DL/I Assessments
-
Our DL/I students will take several assessments throughout the year.
- Second grade students will participate in a Case21 reading and math assessment three times a year (at the beginning, middle and end of the school year).
- Students in 3rd-5th grade will participate in NC Check Ins in reading, math and science (5th grade only) three times a year (beginning, middle and end of the year).
- Students in 2nd and 5th grade will participate in AAPL Testing to assess their speaking, listening, comprehension and writing.
More information about AAPL testing is below:
What is the AAPPL?
- The ACTFL Assessment of Performance toward Proficiency in Languages (AAPPL) is an assessment of standards-based language learning across the three modes of communication (Interpersonal, Interpretive, and Presentational) as defined by the World-Readiness Standards for Learning Languages. The AAPPL assesses Interpersonal Listening/Speaking (ILS), Interpretive Reading (IR), Interpretive Listening (IL), and Presentational Writing (PW) in an online format. The AAPPL assesses receptive and productive skills in a language that learners have learned and practiced within a classroom setting, providing evidence that points toward a learner's proficiency level.

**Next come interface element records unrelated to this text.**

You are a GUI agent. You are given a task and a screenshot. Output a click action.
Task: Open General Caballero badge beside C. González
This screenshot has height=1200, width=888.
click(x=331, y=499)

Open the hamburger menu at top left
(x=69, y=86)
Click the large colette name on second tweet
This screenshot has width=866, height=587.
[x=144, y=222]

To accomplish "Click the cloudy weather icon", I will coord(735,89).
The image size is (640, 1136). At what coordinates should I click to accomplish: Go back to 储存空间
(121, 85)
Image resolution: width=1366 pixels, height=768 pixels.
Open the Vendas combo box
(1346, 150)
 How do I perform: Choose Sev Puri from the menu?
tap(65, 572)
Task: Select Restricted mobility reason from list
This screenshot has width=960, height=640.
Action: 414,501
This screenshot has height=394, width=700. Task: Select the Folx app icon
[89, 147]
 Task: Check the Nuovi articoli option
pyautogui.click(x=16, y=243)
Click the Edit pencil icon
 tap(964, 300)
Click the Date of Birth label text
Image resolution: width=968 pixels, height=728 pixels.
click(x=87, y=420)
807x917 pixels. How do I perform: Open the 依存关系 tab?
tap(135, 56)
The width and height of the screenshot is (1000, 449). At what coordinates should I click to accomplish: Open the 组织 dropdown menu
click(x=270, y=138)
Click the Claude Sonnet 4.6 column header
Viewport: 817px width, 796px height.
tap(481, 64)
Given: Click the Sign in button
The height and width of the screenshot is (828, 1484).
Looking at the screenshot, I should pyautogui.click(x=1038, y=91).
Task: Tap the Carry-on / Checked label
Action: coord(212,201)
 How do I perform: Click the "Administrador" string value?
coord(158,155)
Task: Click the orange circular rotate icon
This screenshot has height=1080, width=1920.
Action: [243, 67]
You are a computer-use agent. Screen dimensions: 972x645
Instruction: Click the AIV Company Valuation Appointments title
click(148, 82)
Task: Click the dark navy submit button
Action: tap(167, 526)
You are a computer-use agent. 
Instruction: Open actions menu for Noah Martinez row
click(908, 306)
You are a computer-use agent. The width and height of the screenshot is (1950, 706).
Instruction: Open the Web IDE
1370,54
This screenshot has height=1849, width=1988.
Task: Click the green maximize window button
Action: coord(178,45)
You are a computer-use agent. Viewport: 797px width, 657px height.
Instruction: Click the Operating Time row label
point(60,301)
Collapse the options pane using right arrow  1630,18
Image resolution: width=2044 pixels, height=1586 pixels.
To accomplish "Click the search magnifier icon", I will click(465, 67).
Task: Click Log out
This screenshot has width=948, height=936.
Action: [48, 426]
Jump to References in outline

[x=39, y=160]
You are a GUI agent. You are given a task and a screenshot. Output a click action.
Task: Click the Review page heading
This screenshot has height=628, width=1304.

The AAPPL assesses language proficiency within a familiar classroom context.
- AAPPL's original design and test framework were based on the 2006 ACTFL Assessment of Uses and Needs, a survey of over 1,600 world language instructors and administrators regarding the assessments they used and the kinds of assessments they needed. The result is the ACTFL Assessment of Performance Toward Proficiency (AAPPL), which not only includes opportunities for students to demonstrate their listening, speaking, reading, and writing ability through all three modes of communication, but also incorporates video and other real-life language performance opportunities. Based on its rigorous piloting and field testing and follow-on studies conducted for nearly a decade, the AAPPL represents effective practices in world language assessment. Analyses of 9,000 student performances demonstrate that the AAPPL can reliably differentiate examinee results according to different levels as described by the AAPPL performance scores. In addition, item difficulty parameters reflect the targeted proficiency levels. Thus, there is ample evidence to support the validity argument that the AAPPL can measure student performance in a reliable way.
What is assessed in the AAPPL?
- The AAPPL assesses the ability to engage in linguistic tasks on topics of personal, social, and academic relevance across the three modes of communication. Each task, such as writing an e-mail message, video-chatting in the target language, or making selections based on the understanding of something heard, read, or viewed, takes place in the context of the language classroom. AAPPL tasks explore a variety of topics that are familiar to learners through classroom instruction or other language learning experiences, such as school, family, and community. The AAPPL resembles a seamless, virtual day in a standards-based classroom.
- Each reading passage, listening text, speaking/listening task, or writing prompt is aligned with the features and demands of a major level on the ACTFL scale. In the case of the Interpretive Reading or Interpretive Listening test forms, the language presented to the student embodies features of language observed at a particular level (e.g. Novice, which would be isolated words, short familiar phrases, commonly memorized phrases). In the case of the Presentational and Interpersonal Modes, the tasks elicit language from the student that should have such features.